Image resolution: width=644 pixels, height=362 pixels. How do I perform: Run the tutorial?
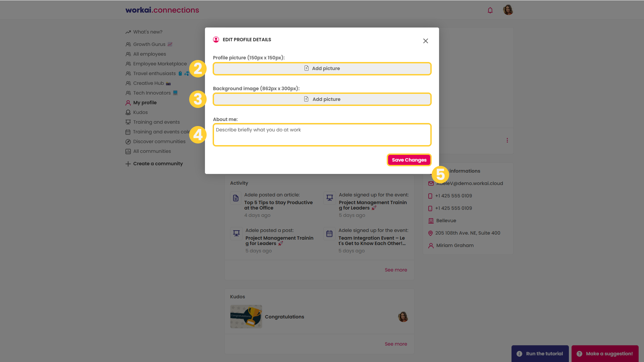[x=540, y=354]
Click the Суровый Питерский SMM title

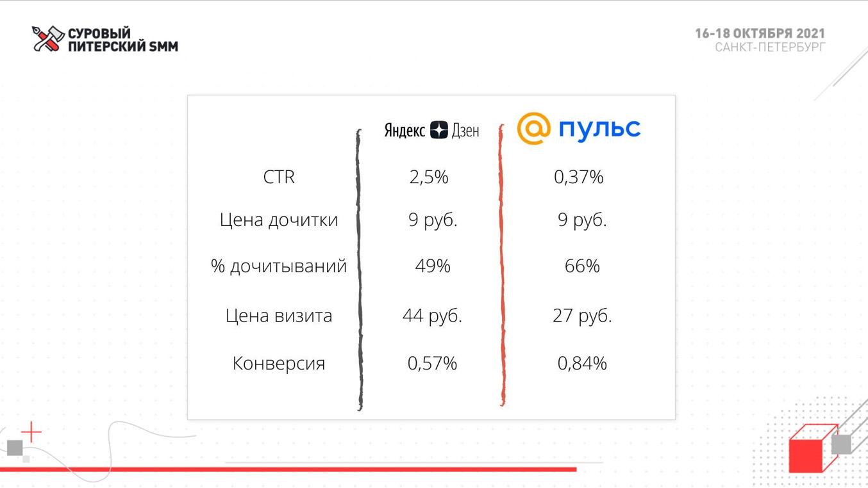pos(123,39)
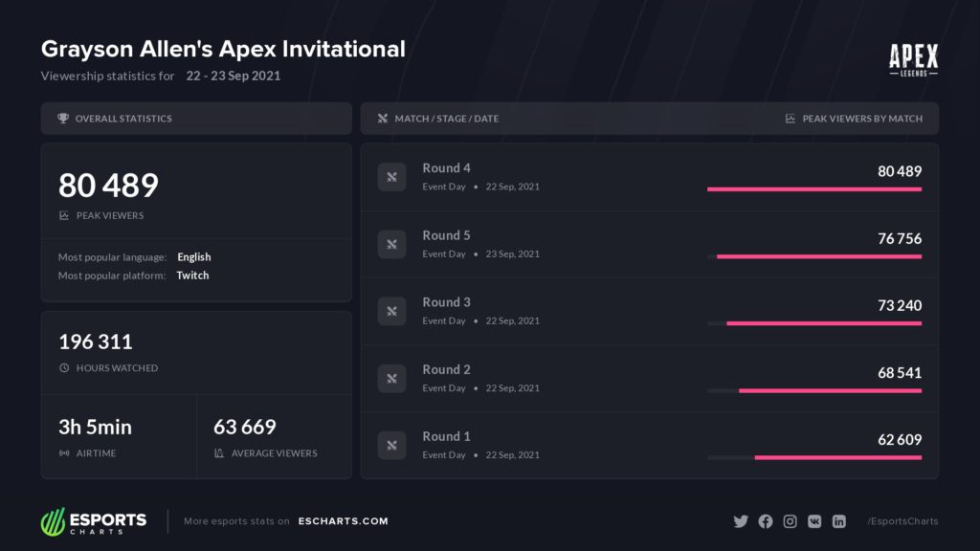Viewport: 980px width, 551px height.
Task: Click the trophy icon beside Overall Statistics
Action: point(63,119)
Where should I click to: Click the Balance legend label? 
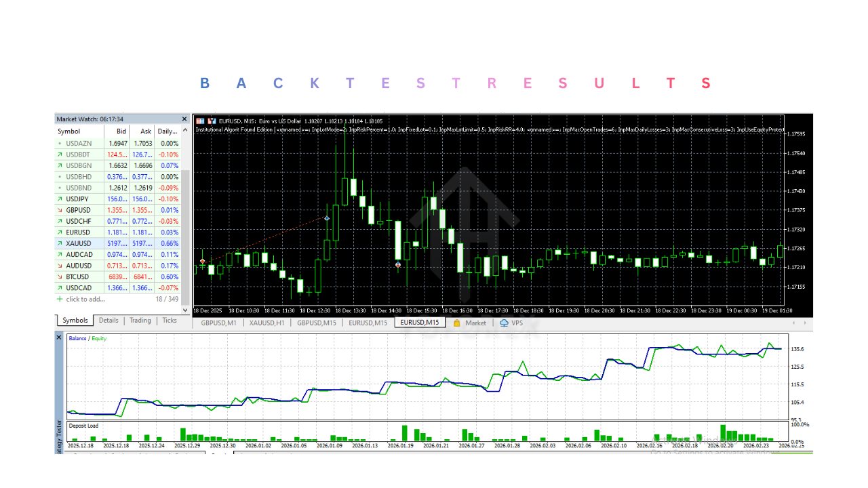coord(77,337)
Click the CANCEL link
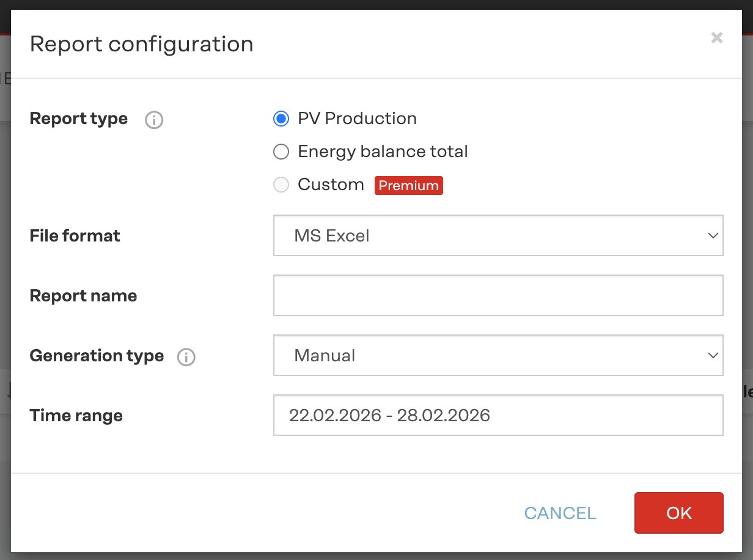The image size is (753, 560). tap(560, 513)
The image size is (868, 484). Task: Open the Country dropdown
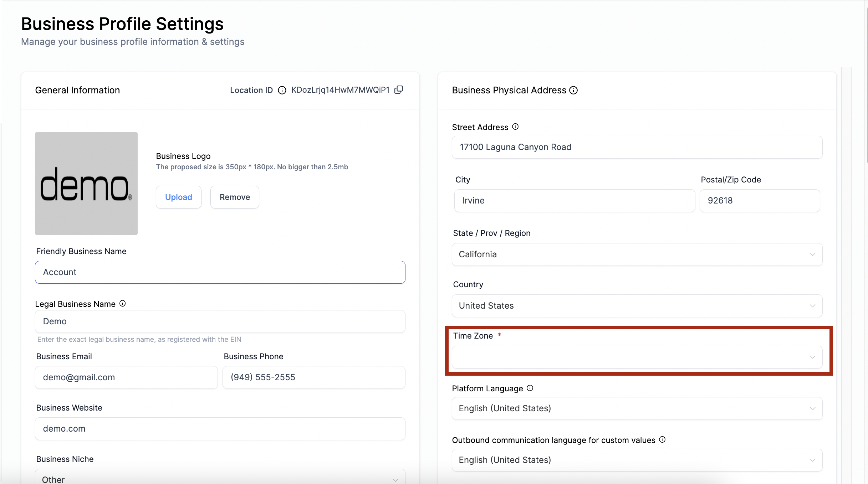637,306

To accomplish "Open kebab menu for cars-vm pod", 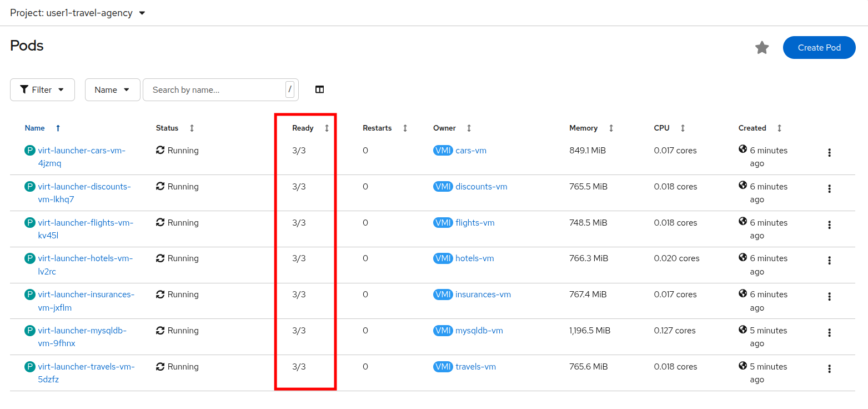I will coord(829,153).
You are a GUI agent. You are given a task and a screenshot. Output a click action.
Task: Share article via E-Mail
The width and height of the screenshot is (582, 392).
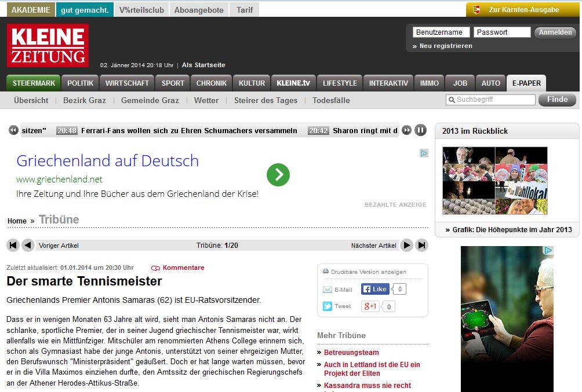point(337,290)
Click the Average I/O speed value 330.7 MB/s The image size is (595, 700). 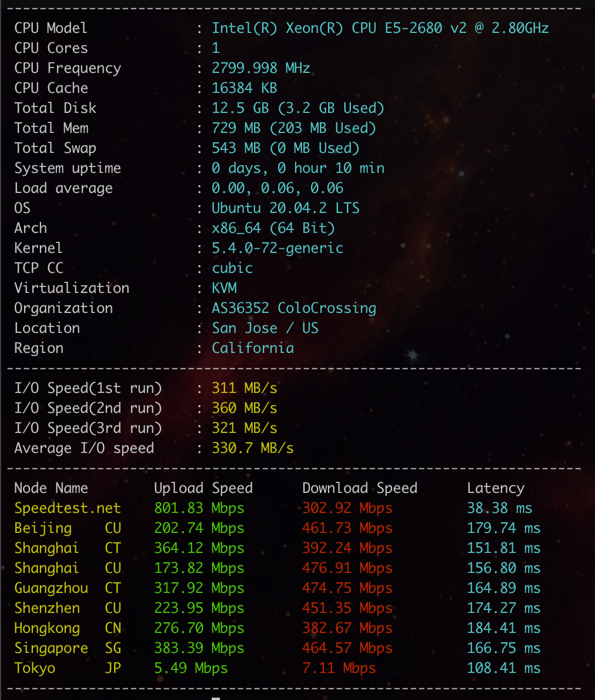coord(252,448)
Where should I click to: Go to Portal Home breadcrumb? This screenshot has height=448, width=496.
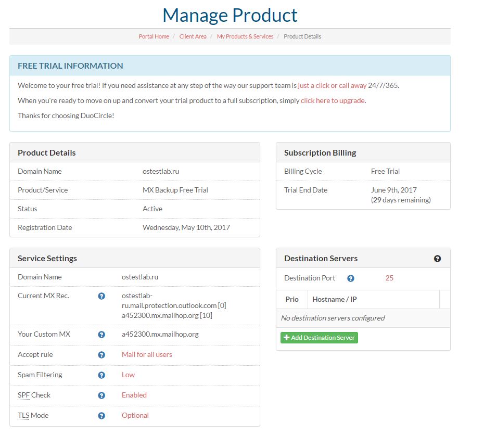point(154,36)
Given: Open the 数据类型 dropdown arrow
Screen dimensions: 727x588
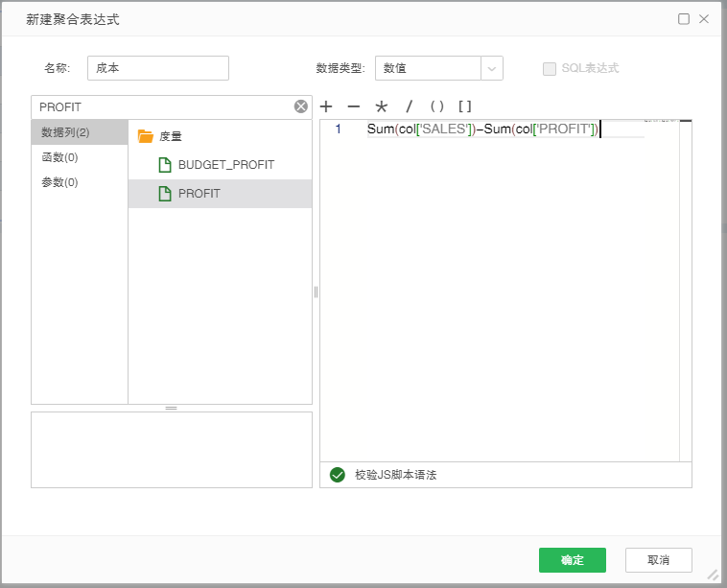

---

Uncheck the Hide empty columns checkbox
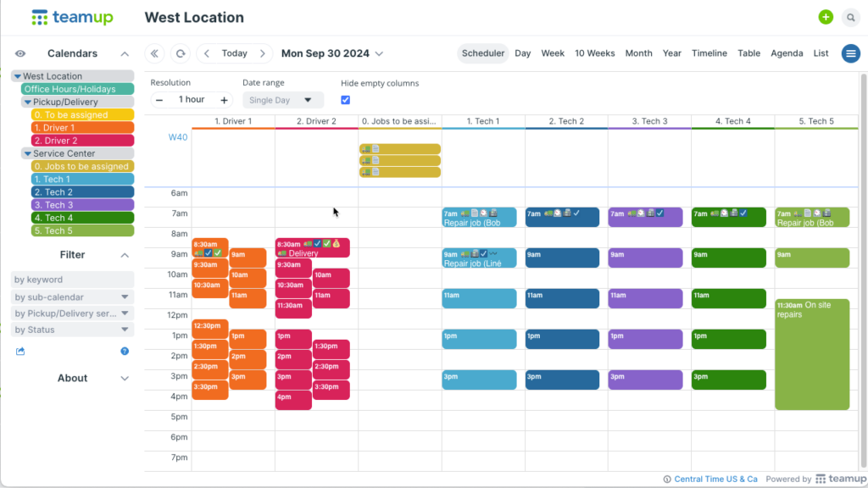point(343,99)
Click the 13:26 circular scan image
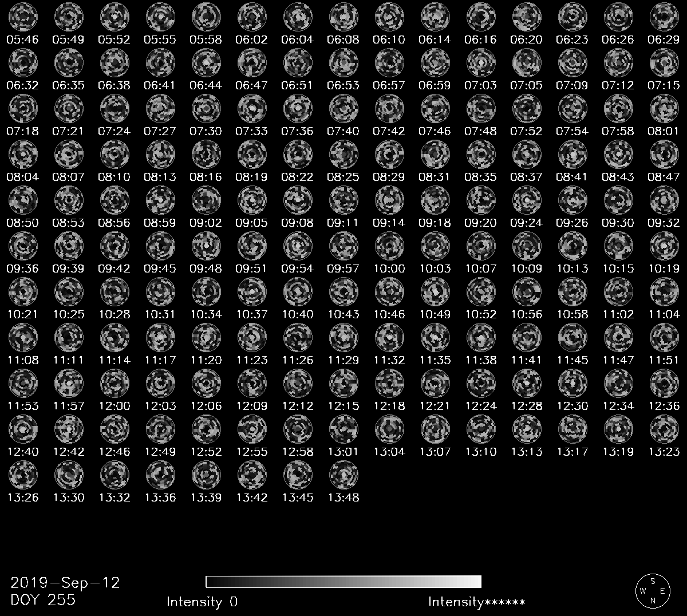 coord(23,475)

==

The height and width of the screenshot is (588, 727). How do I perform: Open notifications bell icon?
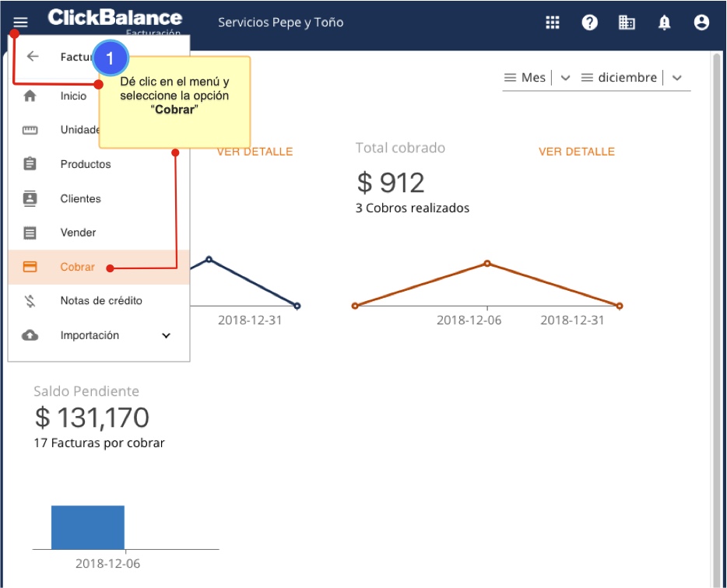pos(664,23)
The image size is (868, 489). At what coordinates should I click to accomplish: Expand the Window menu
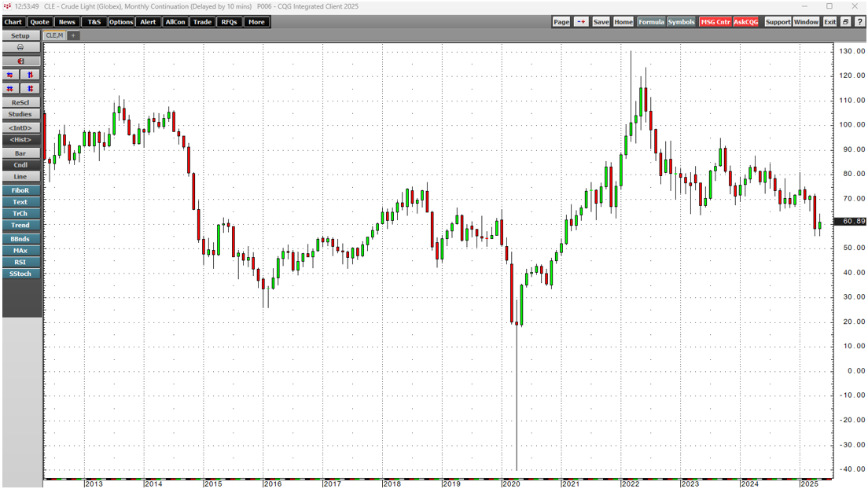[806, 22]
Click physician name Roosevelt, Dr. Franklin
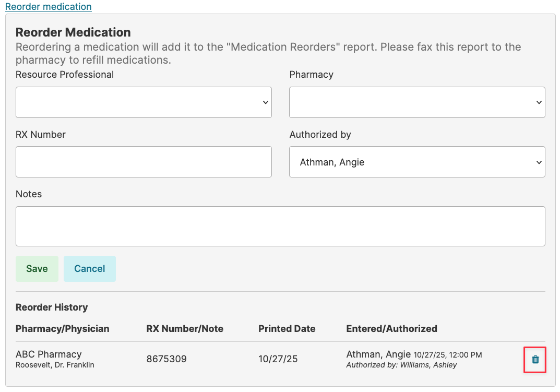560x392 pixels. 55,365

**WHAT YOU WILL DO**
There is a line with "Given: Open the 数据类型 dropdown arrow" and a line with "Screen dimensions: 727x588" above. Copy exactly those two lines and all lines between them, with nothing else.

**SOLUTION FOR THIS TASK**
Given: Open the 数据类型 dropdown arrow
Screen dimensions: 727x588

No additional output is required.